Sin duda sufría algún vahído. Todo se hacía deleble ante sus ojos y los sonidos los percibía distorsionados e ininteligibles. Sin embargo, no se notaba nada que debiera alarmarle, por el contrario, se sentía ligero y con una sensación de inefable paz.
Todo se mostraba ante él con una apariencia tan irreal, que no comprendía qué le estaba ocurriendo. Su vista era clara y sus sentidos percibían los mínimos detalles de lo que le rodeaba con especial lucidez; sin embargo, el tiempo y el espacio se comportaban de manera tan inusual, que se ralentizaban los movimientos y acercaba o alejaba los objetos de forma aleatoria. A falta de otra explicación razonable, llegó a la certidumbre de que estaba soñando.

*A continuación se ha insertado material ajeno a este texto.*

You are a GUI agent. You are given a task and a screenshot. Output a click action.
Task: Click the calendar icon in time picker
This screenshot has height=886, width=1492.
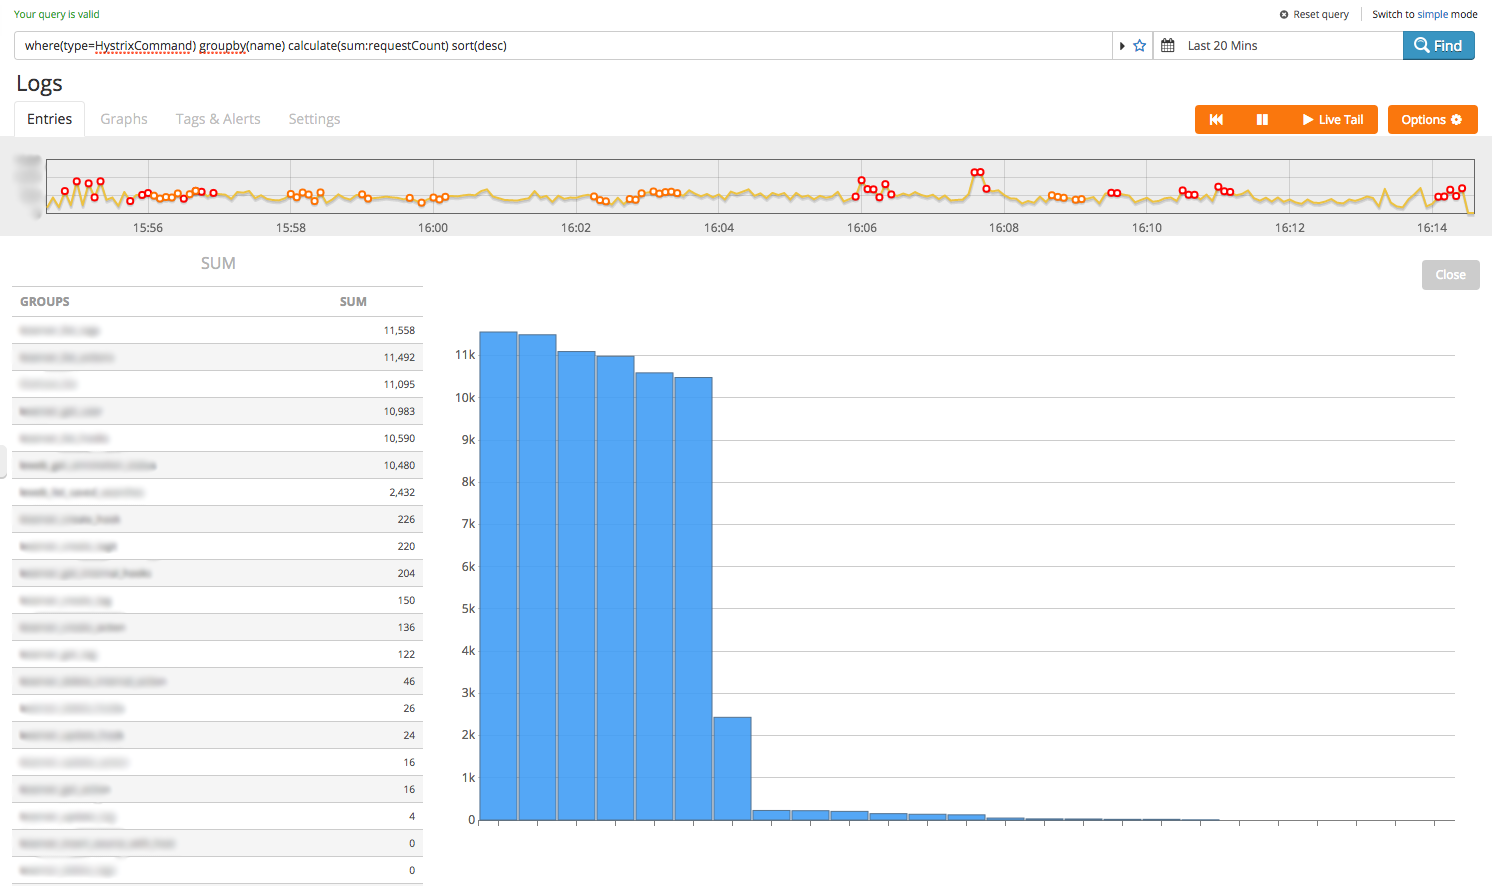[1167, 46]
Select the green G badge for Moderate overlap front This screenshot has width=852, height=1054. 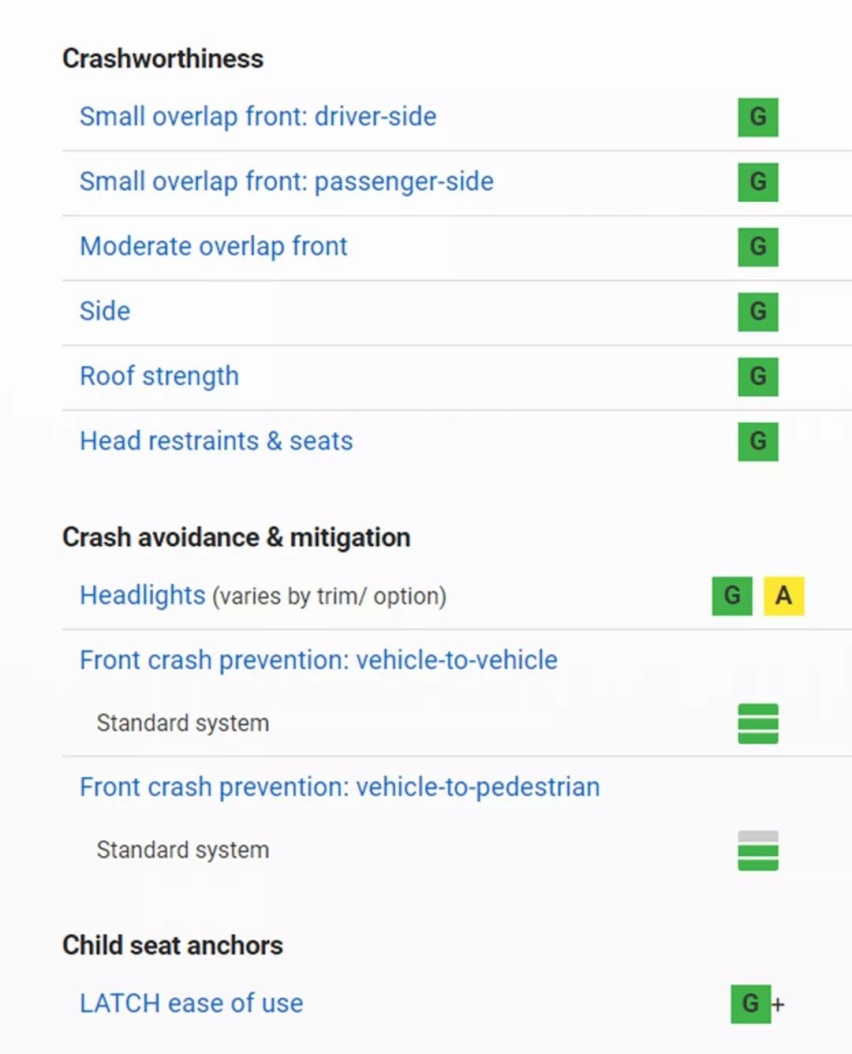pyautogui.click(x=758, y=247)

Observó cómo la gente, con muy lentos movimientos, se agrupaba en derredor de un punto de la acera de enfrente. Atraído por una curiosidad imperiosa se acercó hacia el grupo de personas que observaban silenciosas y que, por momentos, se hacían grises y traslúcidas.
Cruzó la calle distraído, sin apercibirse de la llegada de un autobús que le arrolló. Asombrado vio cómo aquel vehículo se desmaterializaba y permitía que él le atravesase de parte a parte, sin sentir ningún daño. Pensó que todo lo que le rodeaba no era más que una proyección de su mente, una alteración de su consciencia, motivada por aquella experiencia onírica. Pronto despertaría y todo se perdería en la efímera memoria.

Incluso antes de experimentarlo sabía que su cuerpo traspasaría a las personas allí congregadas, como si fuesen hologramas proyectados en el aire con apariencia corpórea, pero sutiles e inmateriales. Al fin se situó en primera fila y vio cómo unos sanitarios intentaban en vano reanimar a un hombre, que yacía exánime sobre las losas del suelo.
Era tarde. Aquel hombre ya estaba muerto.

Contempló el rostro del cadáver y se identificó así mismo. Entonces comprendió y su ser se diluyó en la nada.